Je pense que l’École des parents, qui est sous l’égide du ministère de l’Égalité du genre, devrait être redynamisée et les parents éduqués. L’on ne peut tout mettre sur le dos de l’État et des ONG. Dans le cas d’Anna Mootoo, des voisins disent avoir entendu le bébé pleurer régulièrement. C’est aussi le devoir des citoyens de rapporter de tels cas aux autorités concernées.
Justement, les autorités ont-elles un système pour prévenir les cas de maltraitance sur les enfants ? Je m’explique : d’autres institutions telles que le bureau de l’impôt ont des «pistes» sur des gens qui ne paient pas la taxe. Les autorités ont-elles des données qui leur permettraient d’identifier des régions à risques, voire des foyers à risques pour les enfants ?

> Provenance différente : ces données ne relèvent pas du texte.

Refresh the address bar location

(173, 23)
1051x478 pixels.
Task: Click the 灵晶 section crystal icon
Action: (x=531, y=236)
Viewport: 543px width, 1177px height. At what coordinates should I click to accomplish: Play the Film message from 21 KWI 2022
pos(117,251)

Je suis d’accord qu’il faudrait répertorier les familles à risques. Et ensuite, faire un travail de prévention. Le ministère de la Sécurité sociale a des données, tout comme la police ou le ministère de l’Éducation. Ce sera d’ailleurs une des recommandations dans mon rapport.

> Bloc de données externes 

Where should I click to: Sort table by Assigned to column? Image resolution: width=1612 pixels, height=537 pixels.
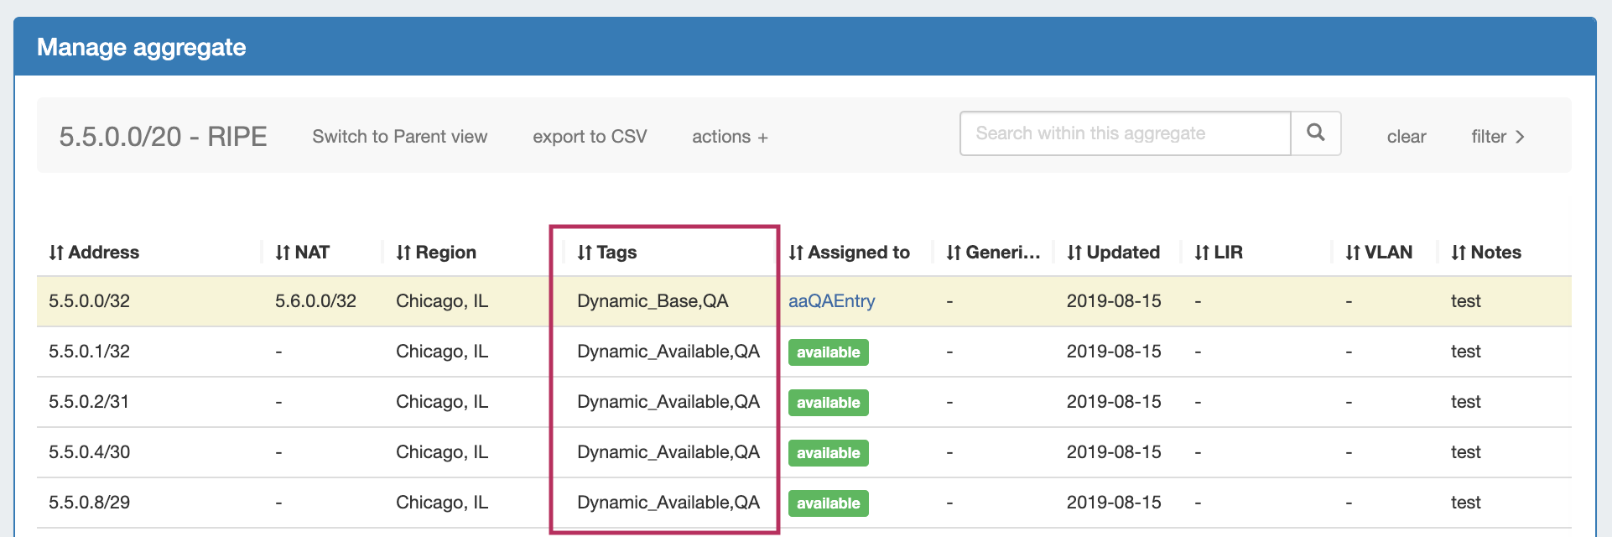[x=849, y=253]
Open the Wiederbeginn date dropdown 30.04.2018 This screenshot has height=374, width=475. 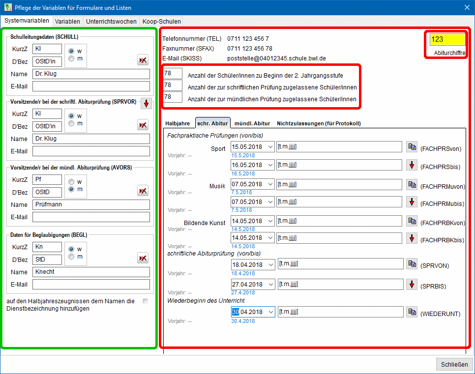coord(270,312)
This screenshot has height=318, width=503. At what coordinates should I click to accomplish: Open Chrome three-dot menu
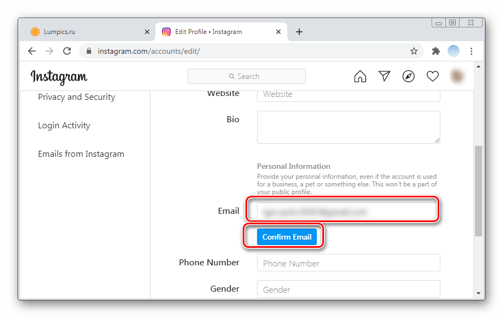pos(471,51)
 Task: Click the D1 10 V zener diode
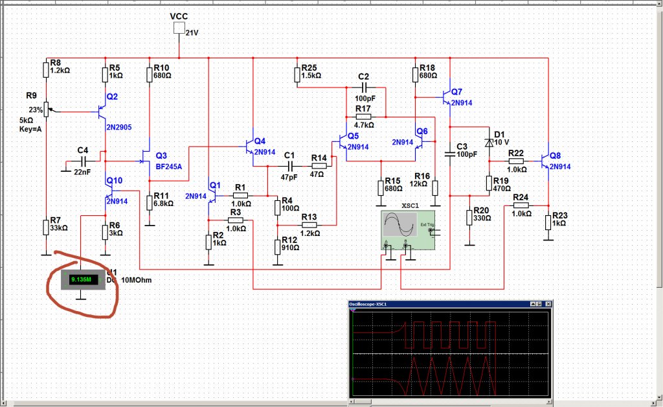[x=489, y=143]
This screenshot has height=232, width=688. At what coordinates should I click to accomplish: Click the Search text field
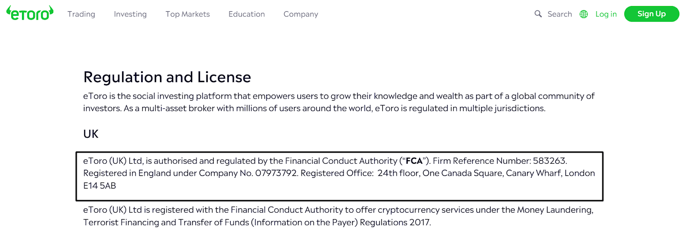[559, 14]
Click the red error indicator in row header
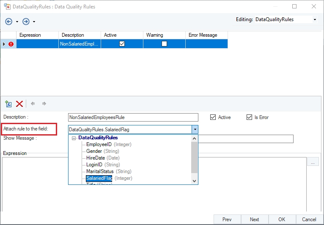Image resolution: width=324 pixels, height=225 pixels. pos(11,43)
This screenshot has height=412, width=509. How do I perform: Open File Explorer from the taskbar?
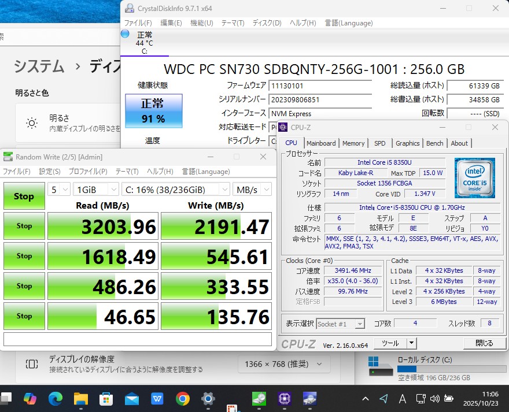(x=81, y=398)
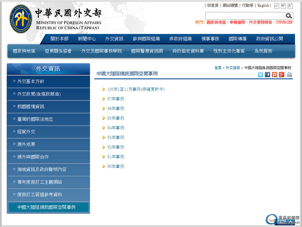
Task: Open the 條約協定資料庫 menu item
Action: (x=188, y=51)
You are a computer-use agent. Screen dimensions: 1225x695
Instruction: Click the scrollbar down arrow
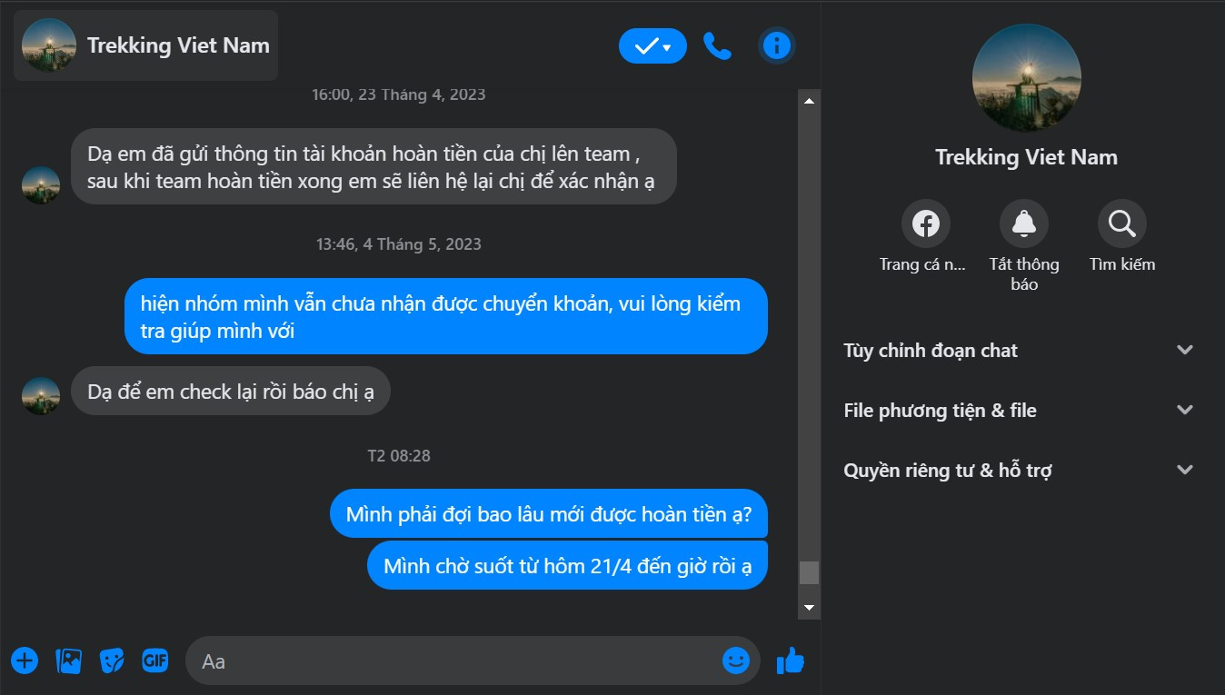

Je pense qu’il faudrait pouvoir identifier les familles à risques sans dévaloriser la famille mauricienne. Nous avons les données, cela peut se faire mais en même temps il y a un sérieux manque de travailleurs sociaux et de ressources humaines. Et moi je penche dans une telle direction.
Comment expliquer la maltraitance d’un enfant ?
Quand l’on maltraite son enfant, il y a un souci dans le lien parent-enfant. Le parent n’a pas un lien approprié avec son enfant. Les parents le disent souvent, ils «corrigent» leur enfant. Il n’y a aucun mal à corriger, mais corriger ne veut pas dire maltraiter.
Pourquoi les parents le font-ils? Par manque de maturité sans doute. Mais aussi, dans bien des cas, ils répètent ce dont ils ont été victimes eux-mêmes. Il y a beaucoup d’adultes/parents à risques.
La loi prévoit des familles d’accueil mais, en pratique, très peu de familles sont formées pour le «foster care». Qu’est-ce qui bloque selon vous ?
La famille mauricienne veut surtout adopter un bébé. Le foster care, cela n’est pas inscrit dans notre culture. Mais j’ai remarqué récemment qu’un changement commence à poindre dans la mentalité. Petit à petit, des familles se montrent intéressées. Je pense que l’on a besoin d’une campagne agressive à ce niveau.
Qu’en est-il des sanctions? Pensez-vous qu’il faudrait durcir la loi en ce qui concerne la maltraitance ?
Nous avons déjà un cadre juridique pour de tels cas. La loi est là. Je ne pense pas que les sanctions aideront à faire évoluer ce type de situation. Il faudrait plutôt se tourner vers l’éducation citoyenne comme le préconisent les Nations unies.
Les enfants maltraités finissent souvent dans des «shelters» et quelques-uns sont renvoyés dans leur famille d’origine. La Child Development Unit (CDU) ne serait-elle pas dépassée ?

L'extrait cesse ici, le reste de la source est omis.